Doom: The Dark Ages Revelations Doubles Down on What Made the Base Game Work

The easiest way to build a Doom expansion would be to throw more demons onto the screen and call it a day. id Software seems to have taken a different approach. Revelations isn't trying to make Doom: The Dark Ages bigger just for the sake of bigger—it wants every fight to feel more dangerous, more deliberate and just a little more creative.

That philosophy runs through everything shown so far, from a brand-new weapon to environments that look determined to kill the Slayer almost as much as the demons do.


A New Weapon That Changes the Rhythm

The headline addition is the Chain Spear, a brutal hybrid between a grappling tool and a medieval spear. It lets the Slayer yank himself toward enemies, close gaps almost instantly and chain attacks together in ways the base game simply didn't allow.

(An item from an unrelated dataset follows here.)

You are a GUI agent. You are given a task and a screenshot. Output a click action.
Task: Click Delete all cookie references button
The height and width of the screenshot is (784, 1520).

That might sound like a small addition, but Doom has always been a game about movement first and weapons second. Every new mobility option changes the entire flow of combat, and the Chain Spear looks designed to keep players permanently on the offensive. Standing still has never been a good idea in Doom. Now it may become an even worse one.


Hell Is Getting Stranger

Revelations also expands the campaign with new locations that lean further into The Dark Ages' fantasy direction. Frozen wastelands, ancient temples and twisted landscapes replace the industrial hellscapes many players associate with the series, giving the expansion its own visual identity without abandoning Doom's signature atmosphere.

The campaign is expected to last around 10 to 12 hours, making Revelations feel closer to a traditional expansion than a handful of extra missions. Once the story ends, players will also unlock a dedicated endgame mode designed to encourage replaying the new content instead of shelving it after the credits roll.


id Software Knows What Players Want

There's something reassuring about how restrained Revelations feels. Modern expansions often try to reinvent games that don't need reinventing. id Software appears to understand that players aren't looking for Doom to become an RPG, a survival game or whatever genre happens to be fashionable this year. They simply want more reasons to keep ripping through Hell.

If the previews are any indication, that's exactly what Revelations delivers. New enemies, new mechanics and a fresh campaign are all welcome additions, but the biggest compliment might be the simplest one: it still looks unmistakably like Doom. Sometimes that's all an expansion needs to be.